In honor of Earth Day yesterday, Fox News ran a story about successful efforts to clean up our planet. They write, “Cleaner air, cleaner water and cleaner-burning gasoline — which means less brain-toxic lead in our blood — are the major achievements of the modern environmental movement, but global climate change looms as the elephant in the living room, experts say.”
The experts say…
“Of course, you can see the glass as half full and half empty, because there are many significant challenges that remain,” [Eric Goldstein, a lawyer with the National Resources Defense Council] told LiveScience. “And of course global warming is first and foremost, and the most critical. And despite the progress, there has also been increasing loss of species around the world, threats to the health of our oceans; there is water scarcity in many parts of the world and haphazard development patterns.”
Call in the sociologist…
A little-discussed downside: U.S. gains in clear air and water often come at the expense of other nations, Drexel University sociologist and environmental scientist Robert Brulle said. We export our toxin-producing manufacturing to places such as Canada, Mexico and China where there are looser environmental policies. We clean up our act, their air and water gets dirtier.
And lately?
Most of the above landmarks were primarily achieved starting in the 1970s, leaving some to ask, “What have you done for me lately?”
The hold-up in progress these days is that early tree huggers tackled the low-hanging fruit first, Brulle says. Now the harder stuff — global issues like global warming, biodiversity loss, deforestation — remains to be solved. Also, the grass-roots movement is less powerful and less empowering. It’s hard to get on the board of a lot of these organizations, other than say the Sierra Club, National Audubon Society or the Center for Health, Environment & Justice.
Nowadays, a lot of organizations — there were 1,339 that operated nationally and reported to the IRS in 2003, according to Brulle — give citizens a “free ride.” Just give money. No need to write a letter, attend a rally or lecture, or change one’s lifestyle.
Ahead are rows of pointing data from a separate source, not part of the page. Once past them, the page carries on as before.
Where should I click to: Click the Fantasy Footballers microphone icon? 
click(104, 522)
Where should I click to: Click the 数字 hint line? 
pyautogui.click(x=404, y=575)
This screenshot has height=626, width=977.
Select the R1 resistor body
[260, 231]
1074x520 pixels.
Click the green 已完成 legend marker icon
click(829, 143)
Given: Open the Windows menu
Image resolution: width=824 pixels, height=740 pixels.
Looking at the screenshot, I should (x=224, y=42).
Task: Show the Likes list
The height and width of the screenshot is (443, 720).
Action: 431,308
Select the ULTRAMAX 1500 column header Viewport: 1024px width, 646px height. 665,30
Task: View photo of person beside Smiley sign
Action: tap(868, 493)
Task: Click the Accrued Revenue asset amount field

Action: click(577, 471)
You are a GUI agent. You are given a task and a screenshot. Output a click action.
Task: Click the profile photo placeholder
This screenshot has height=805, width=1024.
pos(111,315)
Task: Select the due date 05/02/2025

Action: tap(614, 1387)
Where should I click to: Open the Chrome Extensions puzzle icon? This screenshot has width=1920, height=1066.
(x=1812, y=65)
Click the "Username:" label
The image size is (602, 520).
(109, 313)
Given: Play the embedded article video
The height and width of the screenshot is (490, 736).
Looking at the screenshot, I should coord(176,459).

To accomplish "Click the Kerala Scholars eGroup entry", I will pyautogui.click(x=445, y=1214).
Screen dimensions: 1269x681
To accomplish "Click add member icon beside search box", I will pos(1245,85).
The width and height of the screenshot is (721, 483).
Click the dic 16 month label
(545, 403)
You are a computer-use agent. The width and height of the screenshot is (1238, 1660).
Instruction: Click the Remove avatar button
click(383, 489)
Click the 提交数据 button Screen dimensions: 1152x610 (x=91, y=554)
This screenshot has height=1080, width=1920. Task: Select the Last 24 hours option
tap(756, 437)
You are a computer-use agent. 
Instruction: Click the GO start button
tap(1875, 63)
Meanwhile, the environmental movement has a total annual income of $2.7 billion, Brulle said. And some of the organizations do good work by focusing on buying and preserving land to protect ecological habitats, but this does nothing today for the more pressing issue of global climate change, he says.
“You can buy an ecosystem, but shifts in climate change will destroy the ecosystem as it exists,” Brulle said.
As an example, Brulle points the finger at the Nature Conservancy, which commanded about 19 percent of all environmental income dollars in 2003 by his calculation.
“Do we want to be putting 19 percent of [donations] income on a strategy that is really about buying land?” Brulle said. “That is not going to address global climate change and biodiversity losses … the strategy has failed.”
Brulle’s picks for where to put your environmental dollars — the Sierra Club (for which he is an unpaid advisor; he likes how they effectively connect individuals with national concerns), Center for Health, Environment & Justice (he likes their highly local work) and 350.org.
And another sociologist…
Ohio State University sociologist J. Craig Jenkins also is guardedly optimistic for our environmental future.
“Trying to run a transportation system based on ‘Hummers” took a long time to develop and will take equally long to restructure,” he said.
He predicts significant changes in our energy use and patterns in the areas of transportation, home heating and industrial energy use, if only due to rising energy costs. The United States currently ranges from non-competitive to among the worst in the world in these areas (especially in transportation and domestic energy use).
New housing designs, new methods of generating electricity and new transportation methods are on the horizon, he said, also due to rising costs.
“These will also have global warming benefits,” he said. “The big unknown is whether the latter benefits will be enough to matter.”